Horizontal, a.k.a. geographic, escalation is a prerogative of those who rule the sea. Just ask Francis Bacon. The Lehman/Watkins strategy was a nifty piece of work, but it was maritime in only a narrow sense. Sea power is about more than fleets. In the 1990s the naval leadership grappled with the post-Cold War era through documents bearing titles like …From the Sea and Forward … From the Sea. These were strategic concepts more than anything. They instructed the navy to concentrate on projecting power onto foreign shores rather than trouble itself with high-seas battle. There was no opponent of the stature of a Soviet Navy to contend with. Why not turn its attentions to near-shore waters? Corbett depicts maritime strategy as the art of controlling the land-sea interface. In that sense …From the Sea and its successors were more maritime than the Lehman/Watkins directive.

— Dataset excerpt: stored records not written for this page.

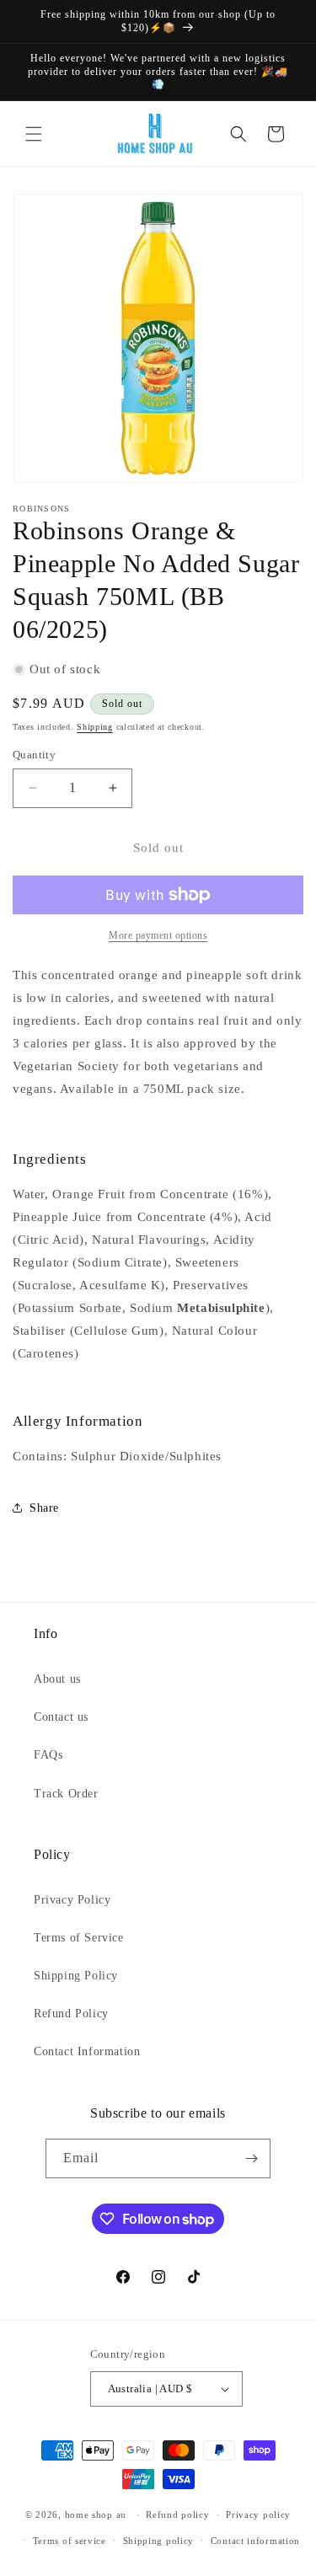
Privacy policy (258, 2514)
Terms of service (69, 2541)
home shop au (95, 2514)
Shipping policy (159, 2541)
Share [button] (44, 1508)
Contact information (255, 2541)
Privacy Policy (72, 1899)
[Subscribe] (251, 2158)
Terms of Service (79, 1937)
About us (57, 1679)
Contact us (61, 1717)
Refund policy (177, 2514)
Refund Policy (71, 2013)
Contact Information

The next document to call itself a maritime strategy was the 2007 Cooperative Strategy for 21st Century Seapower. It remains in force to this day. Its framers widened their aperture still further, enfolding all of the sea services within a single statement of purposes and power. The 2007 Maritime Strategy, that is, governs not just the U.S. Navy but the Marine Corps, the nation’s legion of sea soldiers, and the Coast Guard, its peacetime law-enforcement service and adjunct wartime navy. Their handiwork represented the first genuinely maritime strategy in U.S. history.

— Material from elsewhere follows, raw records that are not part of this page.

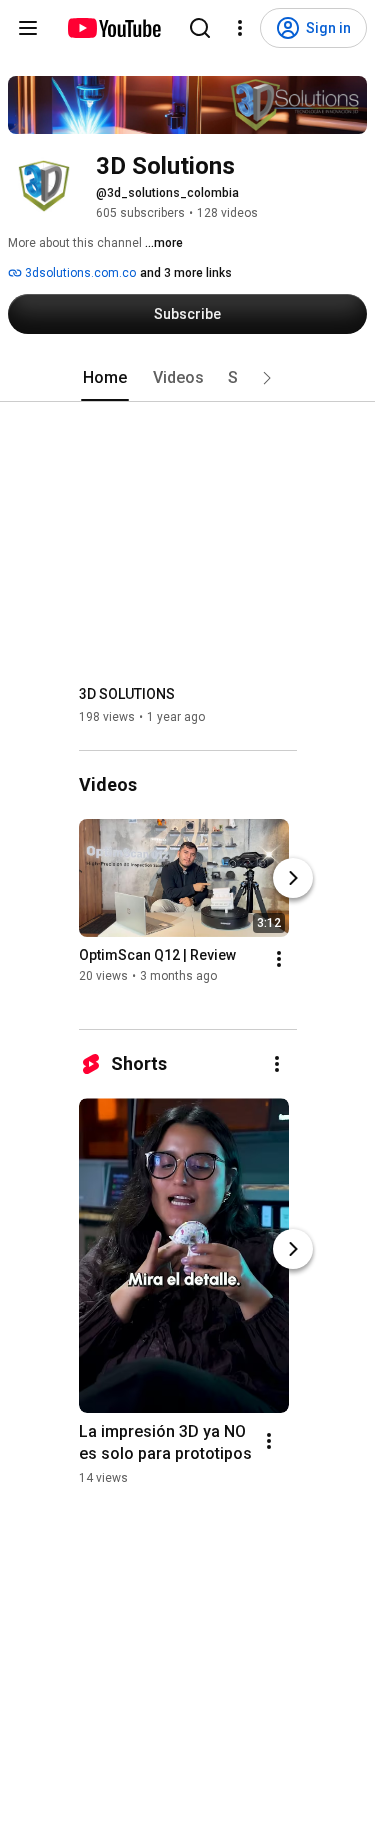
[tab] (105, 378)
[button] (267, 378)
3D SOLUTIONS (127, 694)
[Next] (293, 878)
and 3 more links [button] (186, 273)
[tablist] (188, 378)
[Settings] (240, 28)
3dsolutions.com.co (79, 273)
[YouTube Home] (113, 28)
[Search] (200, 28)
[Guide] (28, 28)
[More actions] (279, 959)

And yet. The 2007 strategy still isn’t a maritime strategy in that all-consuming Chinese sense. Think about it. These days tactical warplanes sporting anti-ship missiles and flying from airfields ashore can punish warships cruising hundreds of miles offshore. Bombers can join the fray once armed with anti-ship weaponry. Reconnaissance planes find and target enemy task forces. Land-based ballistic and cruise missiles can reach out scores or hundreds of miles as well. The People’s Liberation Army’s “counter-intervention,” a.k.a. anti-access, strategy acknowledges the potential of land-based sea power, putting not-strictly-naval capabilities to artful use.

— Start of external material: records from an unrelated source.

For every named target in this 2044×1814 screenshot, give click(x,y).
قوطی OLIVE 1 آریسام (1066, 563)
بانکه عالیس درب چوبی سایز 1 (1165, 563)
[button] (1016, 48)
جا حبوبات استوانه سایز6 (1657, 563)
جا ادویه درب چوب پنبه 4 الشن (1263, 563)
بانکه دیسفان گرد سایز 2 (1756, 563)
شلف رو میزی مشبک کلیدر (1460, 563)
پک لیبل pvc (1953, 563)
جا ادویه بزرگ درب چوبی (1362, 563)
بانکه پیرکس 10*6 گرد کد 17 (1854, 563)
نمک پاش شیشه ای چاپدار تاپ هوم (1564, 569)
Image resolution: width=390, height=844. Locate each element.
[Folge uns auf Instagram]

By contrast, the U.S. Air Force and Army remain conspicuously absent from U.S. maritime strategy. It’s commonplace to point out, for example, that the Pentagon’s AirSea Battle doctrine isn’t a strategy but an operational concept. Indubitably. So why not bring the heirs of Billy Mitchell into maritime strategy, rather than attenuate and fragment U.S. effort at sea? Let’s hear how the air force will contribute to U.S. and allied success in the nautical milieu. Heck, why not get the air-force chief of staff to co-sign the document alongside the navy, marine, and coast-guard chiefs?
Same goes for the U.S. Army. The army has a long tradition in Pacific strategy. It strove — without success, alas — to defend the Philippines, Guam, and Hawaii in the early 20th century. Soldiers waged amphibious warfare against Japan in the 1940s alongside marines, seamen, and airmen. General Douglas MacArthur masterminded the island-hopping strategy that Japanese Prime Minister Hideki Tōjō called one of three decisive factors in the Pacific War. That’s a saltwater legacy worth rediscovering. Why not put army units to work, say, guarding the Ryukyu Islands and the straits between? Let’s help control the sea from shore.
In short, sea-service potentates should widen their gaze yet again, bringing non-naval assets into maritime strategy. Hoist a big tent!